Dataset entries:
>> Start

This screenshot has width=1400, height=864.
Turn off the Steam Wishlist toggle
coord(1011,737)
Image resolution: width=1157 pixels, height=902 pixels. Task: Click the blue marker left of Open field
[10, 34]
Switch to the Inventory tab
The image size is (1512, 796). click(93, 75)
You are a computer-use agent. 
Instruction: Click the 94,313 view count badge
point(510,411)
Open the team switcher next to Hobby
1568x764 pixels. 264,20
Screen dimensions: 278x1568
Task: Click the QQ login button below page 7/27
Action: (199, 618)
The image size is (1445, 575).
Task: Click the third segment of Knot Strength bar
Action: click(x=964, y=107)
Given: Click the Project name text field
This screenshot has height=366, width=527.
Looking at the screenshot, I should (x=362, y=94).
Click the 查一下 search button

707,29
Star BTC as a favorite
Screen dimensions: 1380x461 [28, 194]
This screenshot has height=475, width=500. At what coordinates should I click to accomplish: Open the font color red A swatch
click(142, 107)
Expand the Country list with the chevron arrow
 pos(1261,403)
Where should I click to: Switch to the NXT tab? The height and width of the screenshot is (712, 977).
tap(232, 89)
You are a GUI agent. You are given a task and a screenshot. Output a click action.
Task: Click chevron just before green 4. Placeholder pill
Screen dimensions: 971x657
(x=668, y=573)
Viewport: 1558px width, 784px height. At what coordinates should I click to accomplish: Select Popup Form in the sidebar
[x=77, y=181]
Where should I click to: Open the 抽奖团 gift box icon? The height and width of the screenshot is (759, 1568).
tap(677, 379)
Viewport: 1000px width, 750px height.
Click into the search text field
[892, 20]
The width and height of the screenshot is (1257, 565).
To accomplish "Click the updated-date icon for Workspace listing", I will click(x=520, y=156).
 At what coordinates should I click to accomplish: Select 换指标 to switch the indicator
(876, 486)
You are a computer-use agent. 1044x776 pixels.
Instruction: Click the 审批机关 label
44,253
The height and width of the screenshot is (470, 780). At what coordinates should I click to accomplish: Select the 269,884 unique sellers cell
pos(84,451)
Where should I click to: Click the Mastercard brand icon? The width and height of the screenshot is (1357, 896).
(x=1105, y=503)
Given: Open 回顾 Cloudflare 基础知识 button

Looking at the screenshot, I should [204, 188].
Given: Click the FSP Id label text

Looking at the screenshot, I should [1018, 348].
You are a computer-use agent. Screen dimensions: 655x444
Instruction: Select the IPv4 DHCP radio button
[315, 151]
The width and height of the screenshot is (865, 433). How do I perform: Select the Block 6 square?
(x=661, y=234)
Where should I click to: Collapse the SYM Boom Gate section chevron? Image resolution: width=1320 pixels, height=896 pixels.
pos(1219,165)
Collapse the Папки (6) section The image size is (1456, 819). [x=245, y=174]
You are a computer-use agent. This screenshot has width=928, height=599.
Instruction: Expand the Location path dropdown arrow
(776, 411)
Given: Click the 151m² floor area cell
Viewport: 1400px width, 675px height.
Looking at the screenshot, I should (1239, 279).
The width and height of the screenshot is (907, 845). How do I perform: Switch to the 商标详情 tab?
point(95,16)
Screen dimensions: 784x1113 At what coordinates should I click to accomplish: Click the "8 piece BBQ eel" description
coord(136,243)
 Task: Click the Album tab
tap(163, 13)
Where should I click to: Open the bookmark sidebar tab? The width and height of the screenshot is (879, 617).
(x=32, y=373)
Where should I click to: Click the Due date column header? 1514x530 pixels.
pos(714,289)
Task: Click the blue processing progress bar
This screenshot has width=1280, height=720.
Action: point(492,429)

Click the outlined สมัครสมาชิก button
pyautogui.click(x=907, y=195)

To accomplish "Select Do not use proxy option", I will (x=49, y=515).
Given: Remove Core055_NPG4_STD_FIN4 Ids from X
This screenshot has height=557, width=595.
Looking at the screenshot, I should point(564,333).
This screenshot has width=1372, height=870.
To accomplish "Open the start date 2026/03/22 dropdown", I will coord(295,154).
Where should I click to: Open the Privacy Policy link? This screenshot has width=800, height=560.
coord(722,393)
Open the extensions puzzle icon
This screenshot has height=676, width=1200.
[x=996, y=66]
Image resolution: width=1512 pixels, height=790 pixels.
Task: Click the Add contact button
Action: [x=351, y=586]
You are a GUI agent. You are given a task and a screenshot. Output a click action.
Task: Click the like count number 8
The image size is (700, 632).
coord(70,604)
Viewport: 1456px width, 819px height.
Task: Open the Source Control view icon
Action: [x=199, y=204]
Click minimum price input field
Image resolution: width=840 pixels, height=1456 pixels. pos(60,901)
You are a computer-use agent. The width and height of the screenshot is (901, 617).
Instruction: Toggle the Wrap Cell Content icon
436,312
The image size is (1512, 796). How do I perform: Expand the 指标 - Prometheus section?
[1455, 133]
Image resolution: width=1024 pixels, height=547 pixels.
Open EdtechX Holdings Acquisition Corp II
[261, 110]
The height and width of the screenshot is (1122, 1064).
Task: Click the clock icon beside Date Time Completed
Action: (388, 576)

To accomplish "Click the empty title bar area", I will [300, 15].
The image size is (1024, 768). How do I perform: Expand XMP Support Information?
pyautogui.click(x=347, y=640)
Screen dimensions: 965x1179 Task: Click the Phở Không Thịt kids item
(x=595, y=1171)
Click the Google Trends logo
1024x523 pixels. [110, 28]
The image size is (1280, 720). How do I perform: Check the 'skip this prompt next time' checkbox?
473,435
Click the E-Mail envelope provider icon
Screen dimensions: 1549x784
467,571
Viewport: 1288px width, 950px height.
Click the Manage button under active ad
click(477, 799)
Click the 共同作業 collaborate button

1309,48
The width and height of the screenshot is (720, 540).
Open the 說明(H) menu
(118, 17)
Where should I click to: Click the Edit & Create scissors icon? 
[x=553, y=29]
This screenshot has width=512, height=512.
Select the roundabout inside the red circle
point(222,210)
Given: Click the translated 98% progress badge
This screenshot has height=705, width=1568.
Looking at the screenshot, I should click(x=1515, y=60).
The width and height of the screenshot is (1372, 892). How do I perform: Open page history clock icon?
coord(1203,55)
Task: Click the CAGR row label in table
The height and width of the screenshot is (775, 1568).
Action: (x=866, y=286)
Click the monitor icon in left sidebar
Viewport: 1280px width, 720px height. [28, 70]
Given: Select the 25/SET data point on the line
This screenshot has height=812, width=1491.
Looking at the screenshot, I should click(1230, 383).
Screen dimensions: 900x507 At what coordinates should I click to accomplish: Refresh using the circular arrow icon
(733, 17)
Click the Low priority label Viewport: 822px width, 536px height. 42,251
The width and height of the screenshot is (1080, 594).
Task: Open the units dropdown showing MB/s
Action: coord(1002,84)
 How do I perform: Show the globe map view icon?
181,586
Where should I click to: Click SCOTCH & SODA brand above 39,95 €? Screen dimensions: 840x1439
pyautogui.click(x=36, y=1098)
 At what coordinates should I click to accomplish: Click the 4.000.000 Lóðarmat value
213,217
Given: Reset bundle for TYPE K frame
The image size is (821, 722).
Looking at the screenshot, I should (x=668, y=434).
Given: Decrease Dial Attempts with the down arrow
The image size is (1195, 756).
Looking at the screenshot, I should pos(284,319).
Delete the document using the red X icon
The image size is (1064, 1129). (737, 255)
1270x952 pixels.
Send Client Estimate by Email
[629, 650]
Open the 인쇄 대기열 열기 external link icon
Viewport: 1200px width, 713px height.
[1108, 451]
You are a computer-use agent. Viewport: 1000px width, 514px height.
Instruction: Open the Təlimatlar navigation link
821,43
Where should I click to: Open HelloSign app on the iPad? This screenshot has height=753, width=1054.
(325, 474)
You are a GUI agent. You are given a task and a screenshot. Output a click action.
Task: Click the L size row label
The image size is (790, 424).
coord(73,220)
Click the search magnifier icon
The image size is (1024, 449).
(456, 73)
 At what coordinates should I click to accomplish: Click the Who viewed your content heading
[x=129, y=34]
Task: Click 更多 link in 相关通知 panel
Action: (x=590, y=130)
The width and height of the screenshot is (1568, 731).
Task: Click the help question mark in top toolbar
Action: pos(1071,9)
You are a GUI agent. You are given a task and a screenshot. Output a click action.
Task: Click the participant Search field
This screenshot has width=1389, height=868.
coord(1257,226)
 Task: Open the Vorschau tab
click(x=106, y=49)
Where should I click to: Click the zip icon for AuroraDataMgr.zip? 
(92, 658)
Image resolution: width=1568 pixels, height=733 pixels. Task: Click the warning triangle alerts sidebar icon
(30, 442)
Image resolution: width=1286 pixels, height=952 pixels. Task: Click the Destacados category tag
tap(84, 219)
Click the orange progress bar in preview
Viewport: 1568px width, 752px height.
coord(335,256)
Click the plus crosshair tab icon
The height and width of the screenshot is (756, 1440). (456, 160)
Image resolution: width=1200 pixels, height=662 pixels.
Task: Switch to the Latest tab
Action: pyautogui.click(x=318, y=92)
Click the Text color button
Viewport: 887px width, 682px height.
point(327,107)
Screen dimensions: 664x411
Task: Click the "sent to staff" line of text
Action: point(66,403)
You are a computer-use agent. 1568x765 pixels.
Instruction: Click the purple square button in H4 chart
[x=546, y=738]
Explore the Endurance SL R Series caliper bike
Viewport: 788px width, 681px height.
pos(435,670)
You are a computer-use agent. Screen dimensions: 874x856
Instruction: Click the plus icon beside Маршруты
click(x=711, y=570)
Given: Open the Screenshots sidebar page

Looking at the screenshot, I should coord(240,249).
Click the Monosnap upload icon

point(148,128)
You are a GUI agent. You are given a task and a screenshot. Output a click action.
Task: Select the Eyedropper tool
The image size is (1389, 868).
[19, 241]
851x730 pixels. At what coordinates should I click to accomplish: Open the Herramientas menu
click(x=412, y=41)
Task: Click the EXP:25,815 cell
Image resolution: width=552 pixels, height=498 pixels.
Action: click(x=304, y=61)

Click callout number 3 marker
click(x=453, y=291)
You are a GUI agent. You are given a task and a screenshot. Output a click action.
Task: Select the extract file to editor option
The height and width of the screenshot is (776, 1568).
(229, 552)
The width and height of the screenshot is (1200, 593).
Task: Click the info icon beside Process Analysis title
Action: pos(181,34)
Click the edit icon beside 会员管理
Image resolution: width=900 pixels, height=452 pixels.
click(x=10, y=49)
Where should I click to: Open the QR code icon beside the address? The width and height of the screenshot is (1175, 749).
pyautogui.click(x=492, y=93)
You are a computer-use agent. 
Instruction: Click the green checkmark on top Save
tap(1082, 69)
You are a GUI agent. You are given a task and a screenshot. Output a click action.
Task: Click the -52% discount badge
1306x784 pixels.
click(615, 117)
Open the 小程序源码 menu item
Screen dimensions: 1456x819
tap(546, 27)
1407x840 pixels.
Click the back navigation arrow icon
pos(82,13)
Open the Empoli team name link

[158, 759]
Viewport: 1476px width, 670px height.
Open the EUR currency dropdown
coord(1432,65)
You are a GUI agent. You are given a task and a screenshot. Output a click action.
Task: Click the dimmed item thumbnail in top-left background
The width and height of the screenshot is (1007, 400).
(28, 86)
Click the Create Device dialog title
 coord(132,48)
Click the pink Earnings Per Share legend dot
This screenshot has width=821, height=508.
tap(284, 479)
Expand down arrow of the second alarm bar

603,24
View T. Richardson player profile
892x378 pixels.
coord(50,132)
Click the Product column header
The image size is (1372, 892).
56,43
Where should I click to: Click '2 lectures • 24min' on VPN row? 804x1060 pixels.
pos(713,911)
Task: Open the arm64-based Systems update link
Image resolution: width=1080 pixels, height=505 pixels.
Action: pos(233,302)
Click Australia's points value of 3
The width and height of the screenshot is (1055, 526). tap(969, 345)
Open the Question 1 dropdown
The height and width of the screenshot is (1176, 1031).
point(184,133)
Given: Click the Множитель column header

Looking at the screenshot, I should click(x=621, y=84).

>> End

__Exercise goal__
Give the lines of the items from the one containing "1407x840 pixels." through the one containing "tap(284, 479)" as a numbered list, leaving out blank lines.

__Completed exercise__
1. 1407x840 pixels.
2. Click the back navigation arrow icon
3. pos(82,13)
4. Open the Empoli team name link
5. [158, 759]
6. Viewport: 1476px width, 670px height.
7. Open the EUR currency dropdown
8. coord(1432,65)
9. You are a GUI agent. You are given a task and a screenshot. Output a click action.
10. Task: Click the dimmed item thumbnail in top-left background
11. The width and height of the screenshot is (1007, 400).
12. (28, 86)
13. Click the Create Device dialog title
14.  coord(132,48)
15. Click the pink Earnings Per Share legend dot
16. This screenshot has width=821, height=508.
17. tap(284, 479)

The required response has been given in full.